As the drink gained popularity, it also received some royal endorsements. Anne of Austria, the Spanish princess who became queen of France, is credited with making hot chocolate fashionable in French society. Similarly, Italian traveler Francesco Carletti reported the usage of chocolate in Florence and Venice, leading to the spread of the beverage across the continent.

Chocolate houses, the precursors to coffee houses, began to appear in major European cities. In these establishments, chocolate was often served alongside coffee and tea. As chocolate beverages were consumed by the aristocracy and the wealthy, they became a symbol of luxury and status.

The industrial revolution of the 18th and 19th centuries brought about mechanization that made chocolate production more efficient and affordable, further democratizing the consumption of chocolate. This led to the modern hot chocolate enjoyed today, a far cry from its ancient Mesoamerican roots.


Understanding the distinction between “hot chocolate” and “hot cocoa” is important in appreciating the drink’s history. Hot chocolate, traditionally known as “drinking chocolate,” is made from ground chocolate which contains cocoa butter, giving it a richer, creamier texture. On the other hand, hot cocoa is made from cocoa powder, which lacks the cocoa butter and is often lighter and sweeter.

Countries have their names for hot chocolate—Spain calls it “chocolate caliente”, Italy “cioccolata calda”, and France “chocolat chaud”, with each version having unique characteristics. For instance, Italian cioccolata calda is known for its thick consistency, while the French may serve it with a side of whipped cream or churros.

Health Benefits

Hot chocolate can be more than just a comforting beverage; it also offers a variety of health benefits when consumed in moderation. The high cocoa content in quality hot chocolate provides flavonoids, which are antioxidants that can help reduce blood pressure and improve heart health. These antioxidants can also improve cognitive functions and may aid in reducing the risk of some diseases.

Furthermore, the magnesium found in cocoa has been linked to improved muscle and nerve function, and it can also play a role in stress reduction. Dark chocolate, especially with a cocoa content of 70% or higher, can contribute to these benefits. However, it’s important to balance these advantages with the beverage’s potential high sugar content by choosing recipes with less added sugar or using alternative sweeteners.

Additionally, for those looking for a mood booster, hot chocolate contains small amounts of tryptophan, an amino acid involved in the production of serotonin, which can induce feelings of relaxation and well-being.

Remember that while hot chocolate has its perks, it should be consumed in moderation as part of a balanced diet.

Recipe: Classic Hot Chocolate

For a timeless hot chocolate, begin by gently warming four cups of whole milk on the stovetop.
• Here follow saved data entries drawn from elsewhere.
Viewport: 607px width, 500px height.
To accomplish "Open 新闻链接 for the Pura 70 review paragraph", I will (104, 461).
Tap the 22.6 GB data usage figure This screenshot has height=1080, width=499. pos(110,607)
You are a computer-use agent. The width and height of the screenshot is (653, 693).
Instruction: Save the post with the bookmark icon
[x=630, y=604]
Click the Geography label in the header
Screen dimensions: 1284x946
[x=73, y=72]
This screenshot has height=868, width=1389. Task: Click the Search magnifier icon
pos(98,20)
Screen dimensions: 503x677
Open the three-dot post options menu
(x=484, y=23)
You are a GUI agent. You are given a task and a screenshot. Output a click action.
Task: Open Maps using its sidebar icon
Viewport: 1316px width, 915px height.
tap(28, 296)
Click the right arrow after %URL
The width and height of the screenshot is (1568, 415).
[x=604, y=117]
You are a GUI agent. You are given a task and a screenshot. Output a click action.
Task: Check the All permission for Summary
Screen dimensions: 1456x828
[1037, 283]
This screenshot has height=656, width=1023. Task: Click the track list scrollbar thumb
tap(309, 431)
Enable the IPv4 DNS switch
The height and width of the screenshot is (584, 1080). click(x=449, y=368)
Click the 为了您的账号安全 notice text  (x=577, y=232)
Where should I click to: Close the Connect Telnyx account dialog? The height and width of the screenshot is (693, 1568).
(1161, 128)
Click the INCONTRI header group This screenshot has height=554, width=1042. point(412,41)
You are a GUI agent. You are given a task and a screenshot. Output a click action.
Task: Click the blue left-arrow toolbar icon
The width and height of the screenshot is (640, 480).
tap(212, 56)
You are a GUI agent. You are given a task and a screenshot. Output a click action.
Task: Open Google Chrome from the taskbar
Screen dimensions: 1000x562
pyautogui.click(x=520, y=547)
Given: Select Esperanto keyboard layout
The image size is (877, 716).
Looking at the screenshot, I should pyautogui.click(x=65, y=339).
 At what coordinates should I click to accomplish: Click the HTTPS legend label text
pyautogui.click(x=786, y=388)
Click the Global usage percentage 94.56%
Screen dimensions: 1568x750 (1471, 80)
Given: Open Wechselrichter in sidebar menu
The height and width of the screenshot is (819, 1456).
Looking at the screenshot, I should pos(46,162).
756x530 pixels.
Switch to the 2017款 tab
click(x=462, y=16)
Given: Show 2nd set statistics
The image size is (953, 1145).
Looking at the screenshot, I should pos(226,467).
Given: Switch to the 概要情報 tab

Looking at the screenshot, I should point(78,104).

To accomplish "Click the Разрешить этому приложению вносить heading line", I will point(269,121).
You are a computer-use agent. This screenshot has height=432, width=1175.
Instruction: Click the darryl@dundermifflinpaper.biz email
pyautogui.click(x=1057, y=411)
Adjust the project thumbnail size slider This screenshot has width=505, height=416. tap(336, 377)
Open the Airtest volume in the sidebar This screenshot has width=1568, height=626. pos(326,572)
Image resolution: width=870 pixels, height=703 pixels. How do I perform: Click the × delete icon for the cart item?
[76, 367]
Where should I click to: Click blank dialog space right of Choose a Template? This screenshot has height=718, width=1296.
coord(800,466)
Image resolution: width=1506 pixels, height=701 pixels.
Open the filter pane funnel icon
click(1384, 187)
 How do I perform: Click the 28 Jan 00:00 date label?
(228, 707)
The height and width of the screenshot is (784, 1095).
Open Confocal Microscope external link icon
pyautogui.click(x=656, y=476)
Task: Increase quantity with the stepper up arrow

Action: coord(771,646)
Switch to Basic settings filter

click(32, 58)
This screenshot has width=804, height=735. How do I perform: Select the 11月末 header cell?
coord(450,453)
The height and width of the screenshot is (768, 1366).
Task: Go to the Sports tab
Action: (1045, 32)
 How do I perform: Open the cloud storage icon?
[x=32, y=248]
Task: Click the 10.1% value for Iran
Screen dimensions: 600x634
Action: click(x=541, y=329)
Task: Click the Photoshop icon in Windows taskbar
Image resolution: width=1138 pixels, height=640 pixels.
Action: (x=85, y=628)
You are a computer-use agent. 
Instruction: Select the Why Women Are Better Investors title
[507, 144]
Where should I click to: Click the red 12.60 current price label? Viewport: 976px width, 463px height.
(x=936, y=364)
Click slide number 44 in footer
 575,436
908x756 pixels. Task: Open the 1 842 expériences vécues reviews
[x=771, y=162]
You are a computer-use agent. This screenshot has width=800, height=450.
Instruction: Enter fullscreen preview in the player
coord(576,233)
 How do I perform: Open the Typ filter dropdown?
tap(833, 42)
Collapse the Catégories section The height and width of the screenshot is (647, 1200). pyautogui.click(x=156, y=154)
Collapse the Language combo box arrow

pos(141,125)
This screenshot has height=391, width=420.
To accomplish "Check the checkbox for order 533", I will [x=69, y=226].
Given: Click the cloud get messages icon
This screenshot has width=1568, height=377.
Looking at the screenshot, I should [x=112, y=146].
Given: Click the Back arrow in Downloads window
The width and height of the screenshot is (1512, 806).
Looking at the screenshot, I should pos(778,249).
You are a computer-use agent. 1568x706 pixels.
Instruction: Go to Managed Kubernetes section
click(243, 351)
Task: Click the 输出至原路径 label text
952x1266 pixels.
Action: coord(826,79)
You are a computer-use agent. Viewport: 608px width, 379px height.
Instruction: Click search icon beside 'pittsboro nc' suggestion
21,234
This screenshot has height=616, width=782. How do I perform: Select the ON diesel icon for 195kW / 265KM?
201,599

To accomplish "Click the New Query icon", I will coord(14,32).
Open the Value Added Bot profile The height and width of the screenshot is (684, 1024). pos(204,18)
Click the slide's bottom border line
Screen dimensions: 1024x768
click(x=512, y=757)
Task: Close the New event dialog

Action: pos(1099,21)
Avoid boiling to maintain the milk’s rich texture. In a separate bowl, whisk together a quarter-cup of unsweetened cocoa powder and half a cup of granulated sugar to eliminate lumps and ensure a smooth blend.

Once the milk is hot, gradually mix in the cocoa-sugar combination, stirring constantly until fully incorporated and the mixture is smooth. Add a pinch of salt to enhance the chocolate flavor, along with a half teaspoon of pure vanilla extract for depth.

For added indulgence, consider using chopped high-quality dark chocolate. Add two ounces to the warm milk mixture, stirring until melted and evenly distributed. Serve in pre-warmed mugs and enjoy as is, or top with whipped cream or marshmallows for a touch of sweetness.